# [Source extract]
++++++
Annually, companies and organizations spend billions attempting to develop the next generation of leaders. In all too many cases, the budding leader still avoids the crucial conversation, still can’t connect the dots between vision, values and sustainable performance and still leaves the team feeling uninspired, micromanaged, undeveloped and in the dark.

So let’s take the CEO and the organization back to the future by dealing with two major concerns: One, how do we develop a bench full of emerging leaders who can integrate a balanced approach to cultural values and great performance? Two, how can we get the bench constructively pulling together and putting the organization ahead of personal gain?

People have different leadership styles, and they lead best when working from their most natural style.   Patton, Pelosi, the Clintons, Eisenhower, Thatcher and Powell lead or led in different ways. All effective. All winners. All leading by knowing and using their strengths.

Experience proves that putting the right person in the right spot and doing the right things the right way the right number of times leads to personal and organizational success. Proper use of assessment tools helps bring those strengths into focus, increasing the financial and cultural returns on investment driven by training and development initiatives. You build leadership bench strength.

With a superior assessment tool helping identify natural characteristics and attitudes, the experienced or developing leader recognizes how personal style helps meld dominance, social savvy, sense of urgency, structure, diversity, decision making, communication and leadership preferences into a consistent and predictable way of being out front.
++++++
Collected data
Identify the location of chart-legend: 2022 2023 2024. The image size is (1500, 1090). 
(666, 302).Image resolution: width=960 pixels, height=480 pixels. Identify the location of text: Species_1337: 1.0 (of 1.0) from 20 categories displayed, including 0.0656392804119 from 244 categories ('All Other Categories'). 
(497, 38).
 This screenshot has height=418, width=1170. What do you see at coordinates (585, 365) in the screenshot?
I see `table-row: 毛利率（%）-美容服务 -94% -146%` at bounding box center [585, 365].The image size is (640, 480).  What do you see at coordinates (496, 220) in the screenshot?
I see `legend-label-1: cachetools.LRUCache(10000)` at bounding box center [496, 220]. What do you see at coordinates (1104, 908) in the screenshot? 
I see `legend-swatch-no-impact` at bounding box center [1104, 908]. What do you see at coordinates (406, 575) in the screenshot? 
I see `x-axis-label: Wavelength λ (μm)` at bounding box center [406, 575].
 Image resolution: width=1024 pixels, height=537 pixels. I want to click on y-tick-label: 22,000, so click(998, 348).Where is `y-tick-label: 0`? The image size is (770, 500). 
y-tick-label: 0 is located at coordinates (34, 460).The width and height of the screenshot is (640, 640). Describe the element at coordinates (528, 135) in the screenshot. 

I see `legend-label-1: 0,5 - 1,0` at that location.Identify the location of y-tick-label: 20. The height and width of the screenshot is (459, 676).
++++++
# [Required action 1]
Answer these questions using the leadership passage:
(a) How much do companies and organizations spend each year trying to develop the next generation of leaders?
(b) Which leaders does it name as leading in different ways?
(c) What does proper use of assessment tools help bring into focus?
# [Required action 2]
Decide whether each statement agrees with the leadership passage, and back each yes or no with the deciding words, quoted from it:
(a) All effective leaders share one natural leadership style.
(b) The author raises two major concerns.
(c) Budding leaders reliably take on crucial conversations.
# [Required action 3]
Pick up the leadership passage where it leaves off and write the next part.

# [Answer section 1]
(a) Billions.
(b) Patton, Pelosi, the Clintons, Eisenhower, Thatcher and Powell.
(c) People's leadership strengths.

# [Answer section 2]
(a) No: "People have different leadership styles, and they lead best when working from their most natural style."
(b) Yes: "dealing with two major concerns"
(c) No: "In all too many cases, the budding leader still avoids the crucial conversation"

# [Answer section 3]
This recipe for effective leadership includes four ingredients: inspiration, delegation, education and communication. The right assessment tool shows how you, your current leadership team and your emerging leaders measure up.

Now to the CEO’s second consideration: Can I work with this person? Can this person work with me and the rest of the leadership team? By combining the individual assessments, you can identify similarities and differences among the team.

As you use these tools, consider asking for assistance in building an individual development program for your leaders. An outside coach or an internal mentor can play a critical role in building succession success. When used together, assessments and coaching provide a strong leadership foundation. Some people have more natural leadership talent and ability than others; the rest of us can learn how to do it. This approach makes it possible.

Dan Schneider is a principal and co-founder of The CEO’s Edge in Clive.